## EXCERPTED DATA
******

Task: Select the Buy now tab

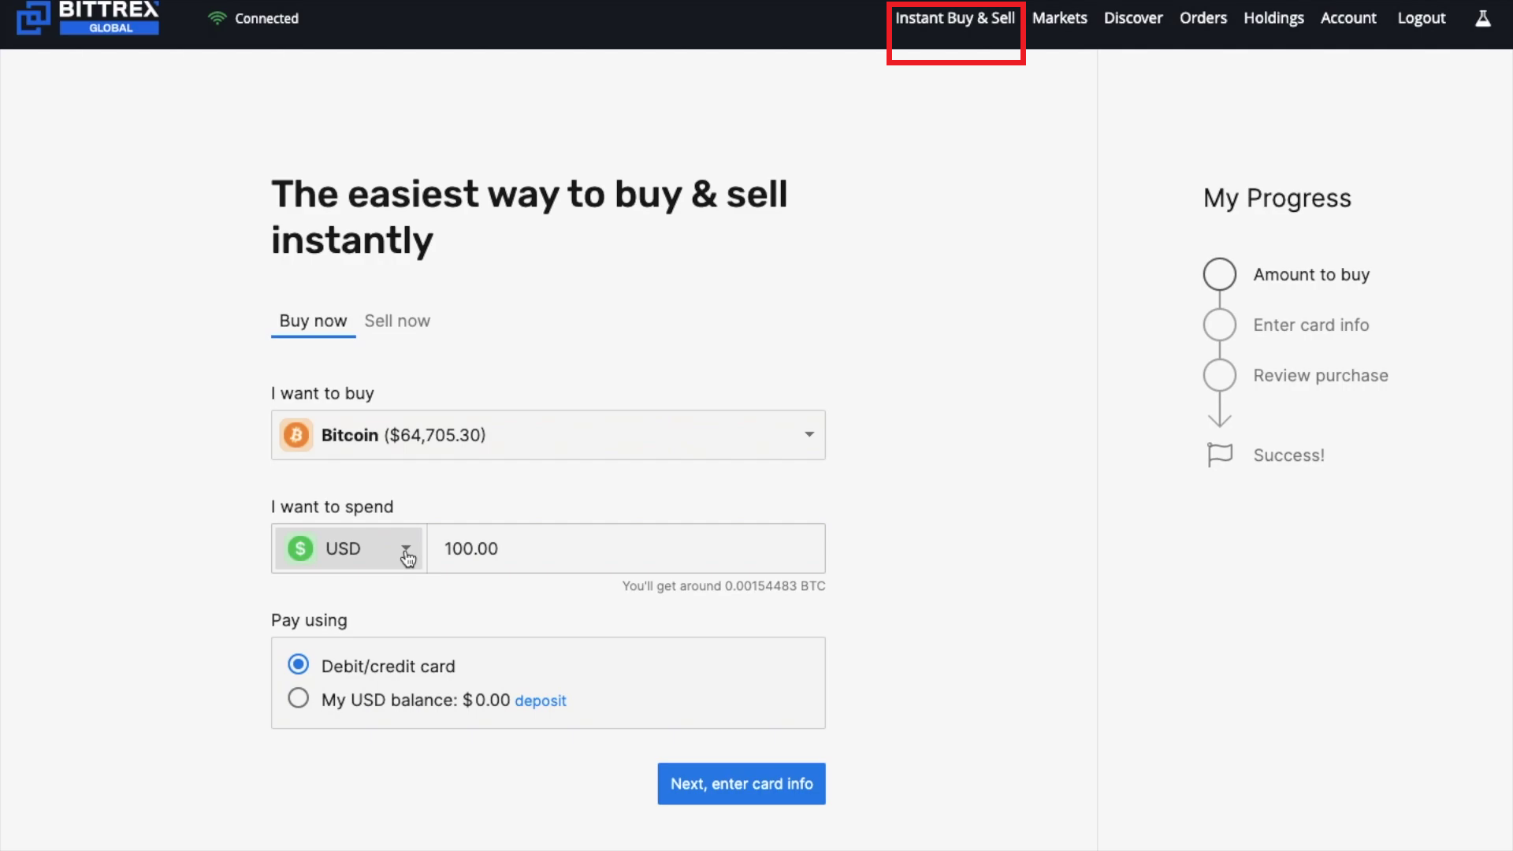Action: point(313,320)
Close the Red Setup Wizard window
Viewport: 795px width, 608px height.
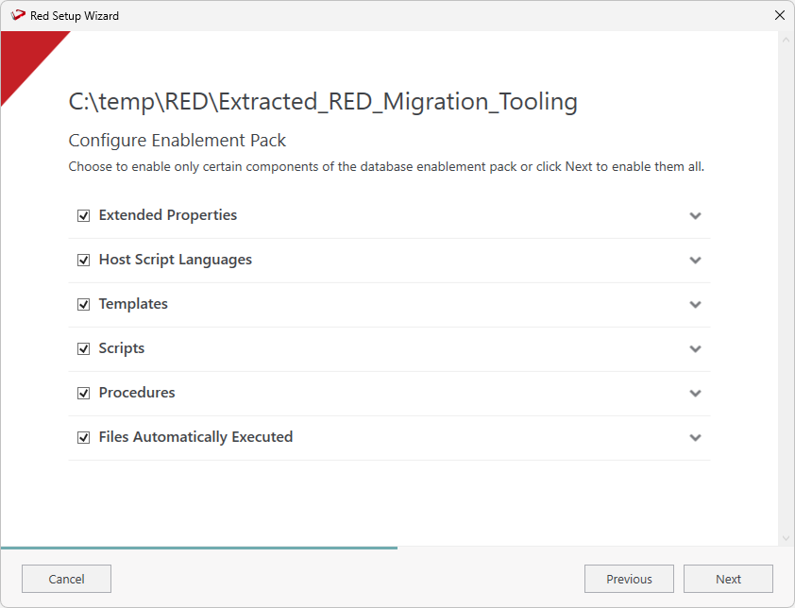click(x=779, y=15)
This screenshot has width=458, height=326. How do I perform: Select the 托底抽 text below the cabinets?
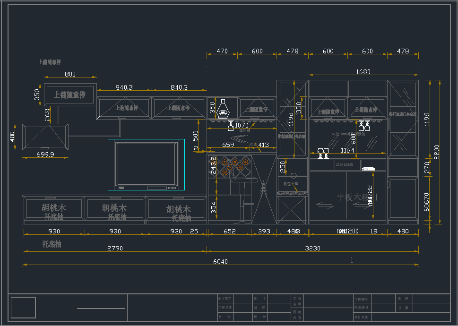[52, 244]
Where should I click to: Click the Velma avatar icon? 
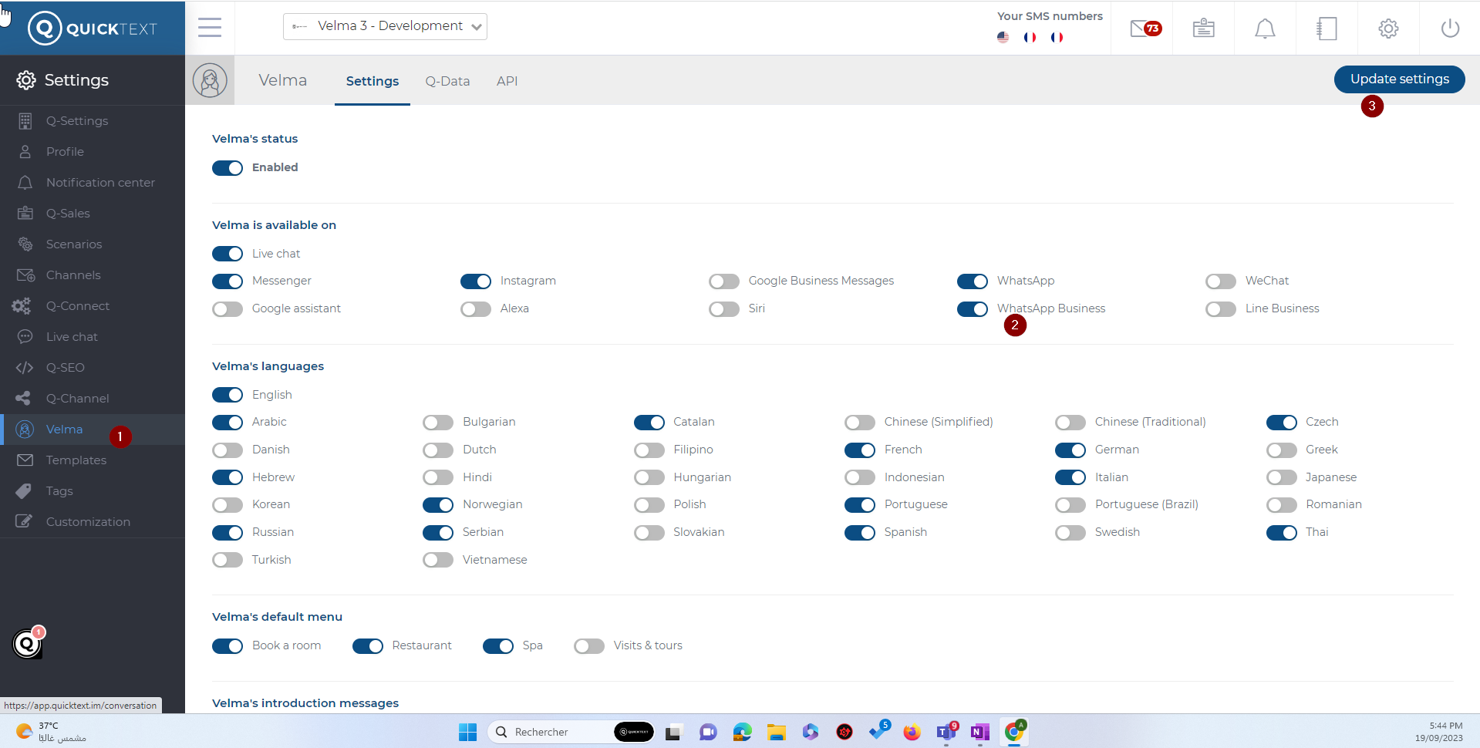click(210, 80)
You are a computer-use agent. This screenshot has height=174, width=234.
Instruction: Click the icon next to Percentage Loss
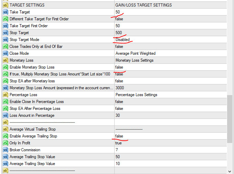5,95
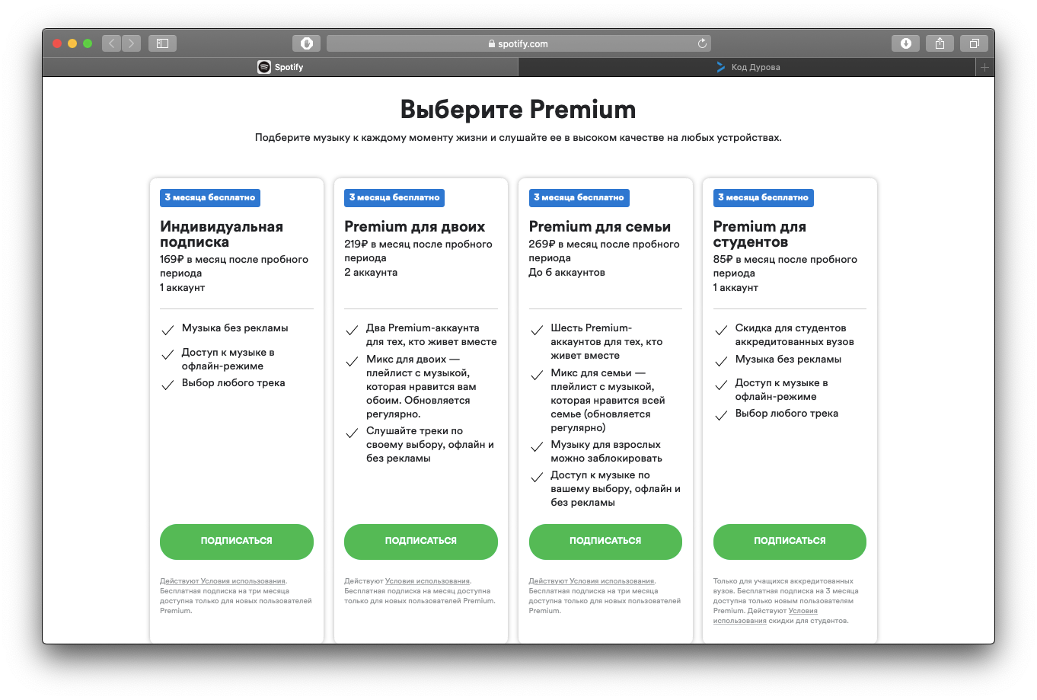This screenshot has height=700, width=1037.
Task: Open Условия использования link under Duo plan
Action: 427,581
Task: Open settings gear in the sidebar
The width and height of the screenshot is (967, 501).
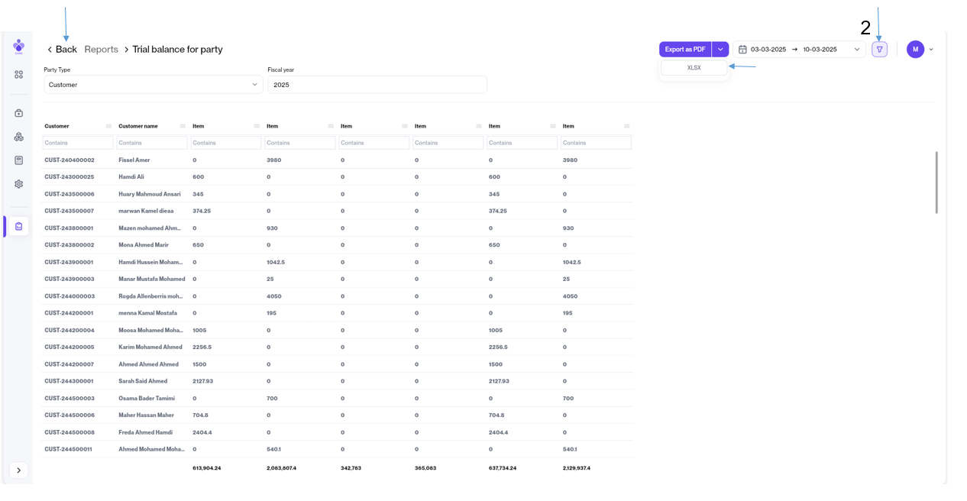Action: (18, 184)
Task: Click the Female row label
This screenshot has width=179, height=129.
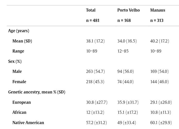Action: coord(19,82)
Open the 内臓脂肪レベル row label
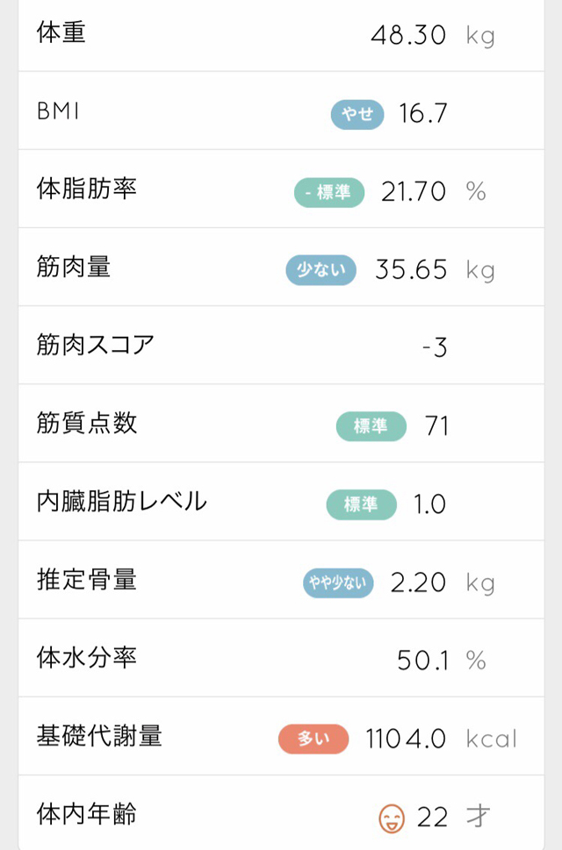This screenshot has height=850, width=562. (121, 502)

******

Each line above should be returned exactly as it stands, minus any pictures.

Task: Select the Buy now tab

Action: point(313,320)
Close the Red Setup Wizard window
Viewport: 795px width, 608px height.
click(x=779, y=15)
This screenshot has width=458, height=326. How do I perform: Select the 托底抽 text below the cabinets?
[52, 244]
Where should I click to: Click the Velma avatar icon? 
click(210, 80)
You are a computer-use agent. This screenshot has height=174, width=234.
Instruction: Click the icon next to Percentage Loss
5,95
This screenshot has height=700, width=1037.
Task: Open Условия использования link under Duo plan
Action: 427,581
Task: Open settings gear in the sidebar
The width and height of the screenshot is (967, 501).
Action: (18, 184)
Task: Click the Female row label
This screenshot has width=179, height=129.
Action: coord(19,82)
Open the 内臓脂肪レベル row label
This screenshot has height=850, width=562. (121, 502)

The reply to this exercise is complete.